## Dataset entries

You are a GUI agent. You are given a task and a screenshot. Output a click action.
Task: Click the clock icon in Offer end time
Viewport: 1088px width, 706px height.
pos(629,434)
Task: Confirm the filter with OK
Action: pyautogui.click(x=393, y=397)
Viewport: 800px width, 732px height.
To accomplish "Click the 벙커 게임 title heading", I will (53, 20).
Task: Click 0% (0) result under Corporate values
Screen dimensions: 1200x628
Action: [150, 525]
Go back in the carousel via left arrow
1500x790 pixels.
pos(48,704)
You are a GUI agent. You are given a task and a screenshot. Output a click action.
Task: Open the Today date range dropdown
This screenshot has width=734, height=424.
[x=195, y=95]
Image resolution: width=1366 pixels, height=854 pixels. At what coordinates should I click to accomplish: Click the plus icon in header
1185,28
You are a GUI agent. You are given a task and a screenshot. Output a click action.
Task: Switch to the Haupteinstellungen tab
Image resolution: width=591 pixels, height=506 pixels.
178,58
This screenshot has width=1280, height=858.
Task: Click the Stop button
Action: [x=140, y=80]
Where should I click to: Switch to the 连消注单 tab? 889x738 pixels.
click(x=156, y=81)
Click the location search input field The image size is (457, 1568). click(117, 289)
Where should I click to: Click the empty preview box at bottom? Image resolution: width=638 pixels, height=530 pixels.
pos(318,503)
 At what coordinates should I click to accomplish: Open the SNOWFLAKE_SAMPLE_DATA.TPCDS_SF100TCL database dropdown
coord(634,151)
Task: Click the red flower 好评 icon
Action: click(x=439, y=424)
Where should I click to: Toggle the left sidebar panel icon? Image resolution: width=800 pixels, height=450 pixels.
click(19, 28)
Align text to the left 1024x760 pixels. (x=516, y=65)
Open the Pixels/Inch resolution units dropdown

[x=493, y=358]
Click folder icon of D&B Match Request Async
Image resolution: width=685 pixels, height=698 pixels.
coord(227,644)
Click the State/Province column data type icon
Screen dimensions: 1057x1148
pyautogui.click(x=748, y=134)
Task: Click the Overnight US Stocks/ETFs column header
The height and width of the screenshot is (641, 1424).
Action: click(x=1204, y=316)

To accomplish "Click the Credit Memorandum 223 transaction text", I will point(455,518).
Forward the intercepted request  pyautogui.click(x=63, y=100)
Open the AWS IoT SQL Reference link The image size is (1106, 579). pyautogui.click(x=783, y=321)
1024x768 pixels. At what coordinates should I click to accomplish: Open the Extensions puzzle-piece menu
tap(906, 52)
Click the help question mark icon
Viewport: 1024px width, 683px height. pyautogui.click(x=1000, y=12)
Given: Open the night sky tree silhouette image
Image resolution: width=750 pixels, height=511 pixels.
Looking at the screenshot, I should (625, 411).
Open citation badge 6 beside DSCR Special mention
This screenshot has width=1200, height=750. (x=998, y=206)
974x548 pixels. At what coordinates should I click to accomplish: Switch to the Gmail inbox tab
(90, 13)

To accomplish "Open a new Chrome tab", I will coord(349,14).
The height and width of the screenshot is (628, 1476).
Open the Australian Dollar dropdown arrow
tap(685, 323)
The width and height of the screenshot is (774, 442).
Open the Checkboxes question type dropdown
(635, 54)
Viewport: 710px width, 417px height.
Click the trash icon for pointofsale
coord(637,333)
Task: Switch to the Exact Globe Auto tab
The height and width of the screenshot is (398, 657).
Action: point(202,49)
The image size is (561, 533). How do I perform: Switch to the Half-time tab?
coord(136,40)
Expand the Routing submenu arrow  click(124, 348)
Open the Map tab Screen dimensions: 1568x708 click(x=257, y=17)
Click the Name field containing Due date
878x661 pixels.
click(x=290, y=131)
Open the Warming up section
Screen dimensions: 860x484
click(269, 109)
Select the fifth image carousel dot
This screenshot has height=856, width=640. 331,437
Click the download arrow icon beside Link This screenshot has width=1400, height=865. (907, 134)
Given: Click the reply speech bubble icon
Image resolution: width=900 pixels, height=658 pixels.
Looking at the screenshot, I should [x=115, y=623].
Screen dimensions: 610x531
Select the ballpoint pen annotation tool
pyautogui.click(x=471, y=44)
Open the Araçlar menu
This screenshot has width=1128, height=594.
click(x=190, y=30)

## Instructions for the task
Transcribe the records above exactly, beginning at the line that contains "Go back in the carousel via left arrow" and ending with the line that contains "Given: Open the", both included, and nothing else.

## Worked solution
Go back in the carousel via left arrow
1500x790 pixels.
pos(48,704)
You are a GUI agent. You are given a task and a screenshot. Output a click action.
Task: Open the Today date range dropdown
This screenshot has width=734, height=424.
[x=195, y=95]
Image resolution: width=1366 pixels, height=854 pixels. At what coordinates should I click to accomplish: Click the plus icon in header
1185,28
You are a GUI agent. You are given a task and a screenshot. Output a click action.
Task: Switch to the Haupteinstellungen tab
Image resolution: width=591 pixels, height=506 pixels.
178,58
This screenshot has width=1280, height=858.
Task: Click the Stop button
Action: [x=140, y=80]
Where should I click to: Switch to the 连消注单 tab? 889x738 pixels.
click(x=156, y=81)
Click the location search input field The image size is (457, 1568). click(117, 289)
Where should I click to: Click the empty preview box at bottom? Image resolution: width=638 pixels, height=530 pixels.
pos(318,503)
 At what coordinates should I click to accomplish: Open the SNOWFLAKE_SAMPLE_DATA.TPCDS_SF100TCL database dropdown
coord(634,151)
Task: Click the red flower 好评 icon
Action: click(x=439, y=424)
Where should I click to: Toggle the left sidebar panel icon? Image resolution: width=800 pixels, height=450 pixels.
click(19, 28)
Align text to the left 1024x760 pixels. (x=516, y=65)
Open the Pixels/Inch resolution units dropdown

[x=493, y=358]
Click folder icon of D&B Match Request Async
Image resolution: width=685 pixels, height=698 pixels.
coord(227,644)
Click the State/Province column data type icon
Screen dimensions: 1057x1148
pyautogui.click(x=748, y=134)
Task: Click the Overnight US Stocks/ETFs column header
The height and width of the screenshot is (641, 1424).
Action: click(x=1204, y=316)

To accomplish "Click the Credit Memorandum 223 transaction text", I will point(455,518).
Forward the intercepted request  pyautogui.click(x=63, y=100)
Open the AWS IoT SQL Reference link The image size is (1106, 579). pyautogui.click(x=783, y=321)
1024x768 pixels. At what coordinates should I click to accomplish: Open the Extensions puzzle-piece menu
tap(906, 52)
Click the help question mark icon
Viewport: 1024px width, 683px height. pyautogui.click(x=1000, y=12)
Given: Open the night sky tree silhouette image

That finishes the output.